Ve insansı olmayan zihnin hizmetkarları tarafından yaratılan dünya parazit sisteminin, mevcut tüm yollarla beyaz ırkın insanlarından gerçek tarihlerini ve gezegenimizdeki kökenlerini neden saklamaya çalıştığı oldukça anlaşılabilir.
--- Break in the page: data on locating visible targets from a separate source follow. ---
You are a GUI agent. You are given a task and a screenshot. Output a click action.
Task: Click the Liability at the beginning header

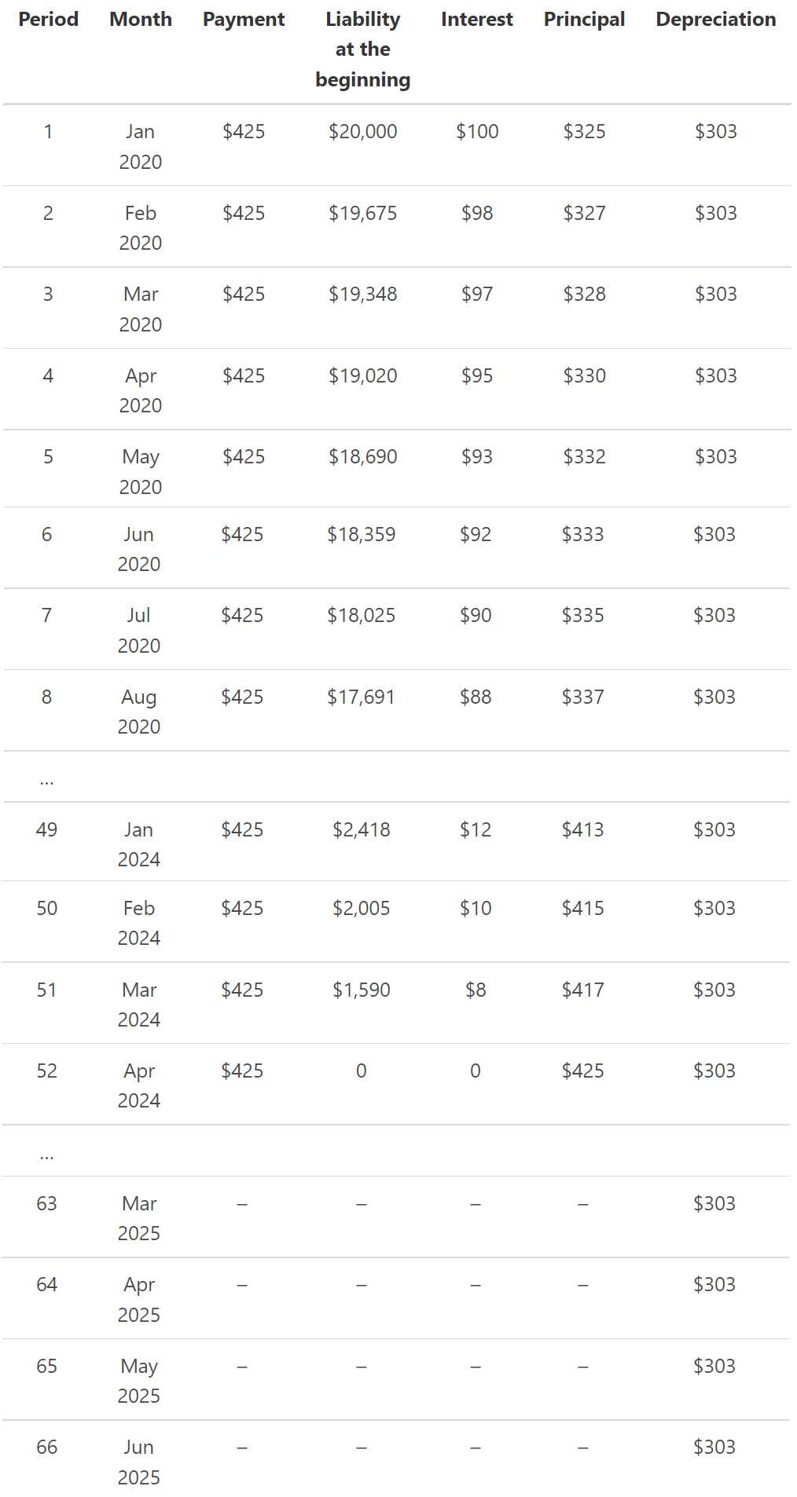362,49
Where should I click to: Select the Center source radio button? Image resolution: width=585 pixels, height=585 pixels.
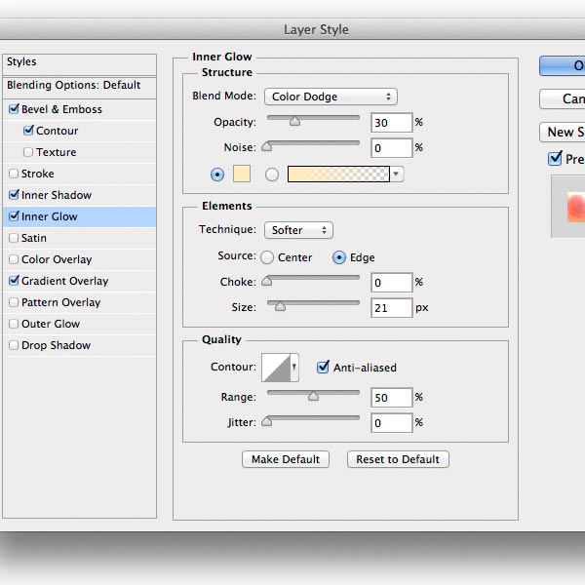266,257
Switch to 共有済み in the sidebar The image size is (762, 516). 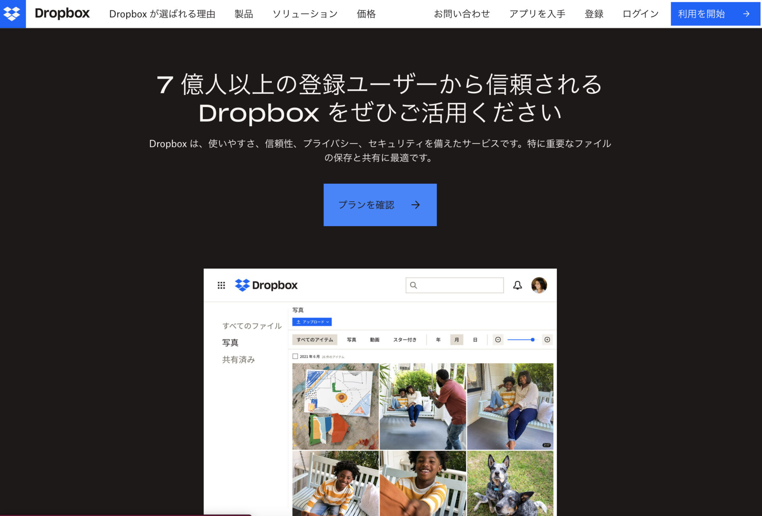238,360
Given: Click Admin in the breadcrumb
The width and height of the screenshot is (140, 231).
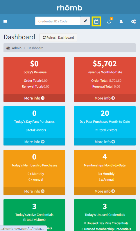Looking at the screenshot, I should [17, 48].
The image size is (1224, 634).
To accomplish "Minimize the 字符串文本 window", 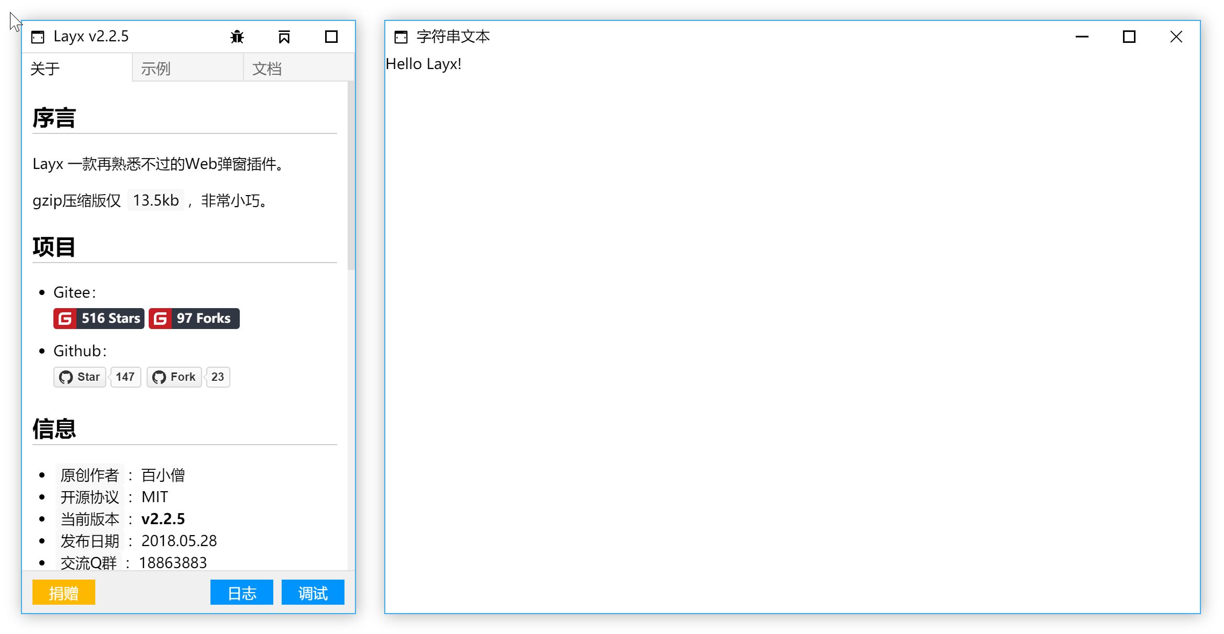I will pos(1082,37).
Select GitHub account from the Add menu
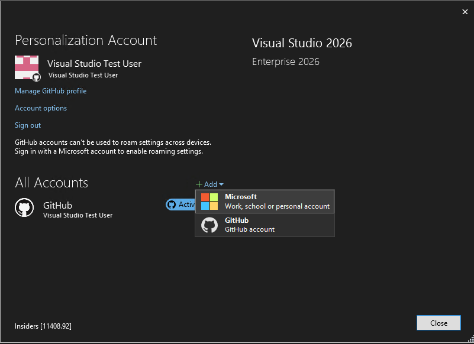474x344 pixels. tap(265, 225)
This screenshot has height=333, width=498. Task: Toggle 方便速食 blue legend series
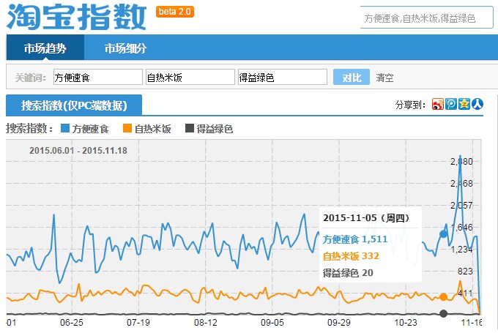point(84,129)
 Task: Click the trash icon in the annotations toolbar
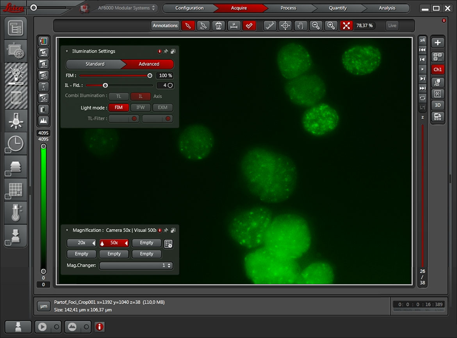(219, 26)
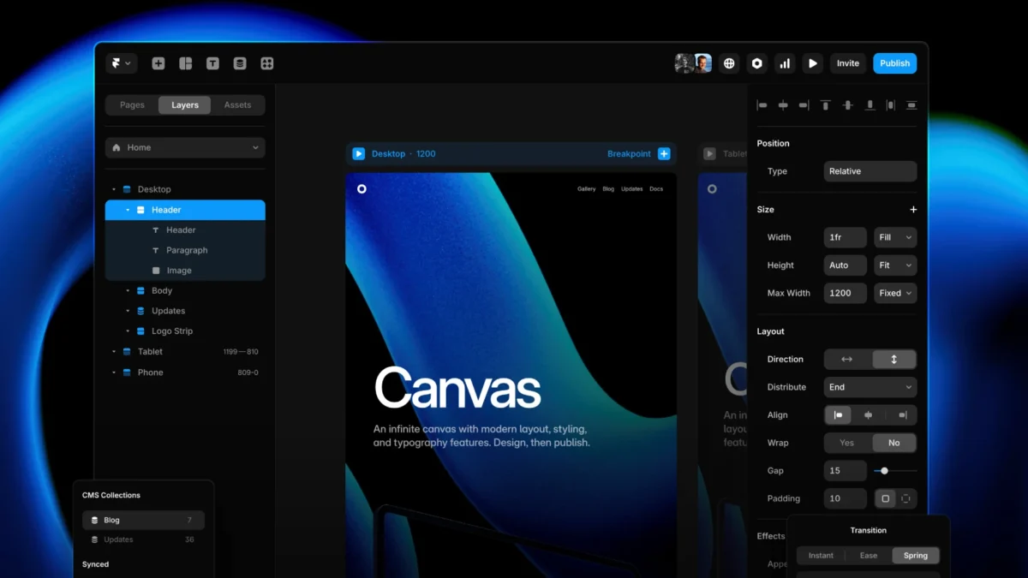Open the preview play icon
Viewport: 1028px width, 578px height.
812,63
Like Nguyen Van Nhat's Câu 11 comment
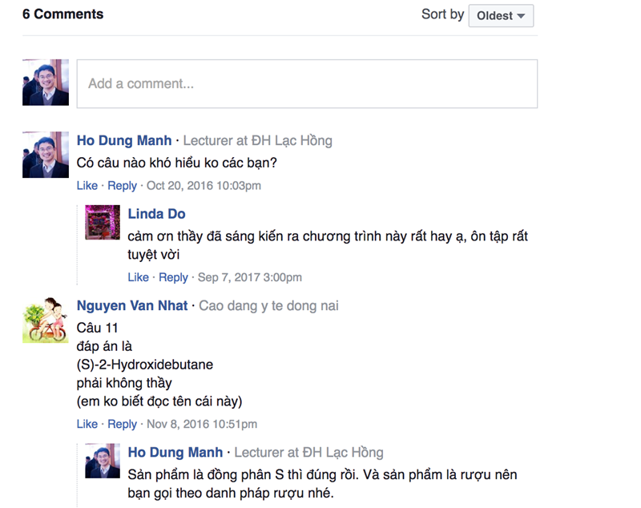The height and width of the screenshot is (508, 641). (87, 424)
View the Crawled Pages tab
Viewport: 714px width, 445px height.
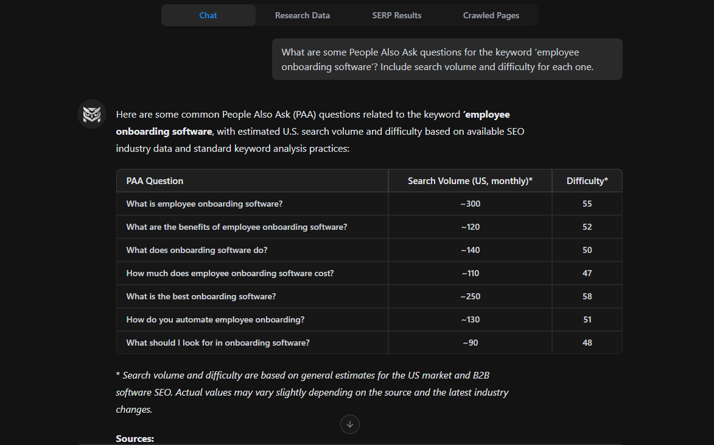pyautogui.click(x=491, y=15)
Bu nedenle, yalnızca efsanevi Arktik uygarlığının değil, aynı zamanda Hıristiyanlık öncesi Vedik Rusya'nın da eserleri, müzelerin ve özel Masonik koleksiyonların depolarında saklanıyor ve gerçek tarihi Vatikan ajanları tarafından tahrif edildi.

Ancak son zamanlarda, insansı olmayan zihnin hizmetkarlarının artık durduramayacağı, bağımsız araştırmacılar tarafından yapılan bir dizi yeni keşif gördük. Bu nedenle, her yıl daha fazla gerçek ortaya çıkacak ve çoğu Rusya topraklarında ve Avrasya'nın kuzeyinde hayatta kalan daha fazla eski eser "ortaya çıkacak".

Örneğin, 1697'de İsveç kralı Charles XI'in cenazesinde korunmuş resmi cenaze konuşmasının neden Latin harfleriyle de olsa, tamamen Rusça yazıldığını düşünen var mı? Bayanlar ve baylar kendi beyninizle düşünün, çünkü tarih çarpıtıcıları sizi "vahşi ve medeniyetsiz" Hıristiyanlık öncesi Rusya ve ona devlet verdiği iddia edilen "Batılı" Varangian uygarlıkları hakkında hikayelerle yüzsüzce aldatıyorlar. Ve bu, Rus ve dünya tarihindeki tek akla yatkın düpedüz tahrifattan uzaktır.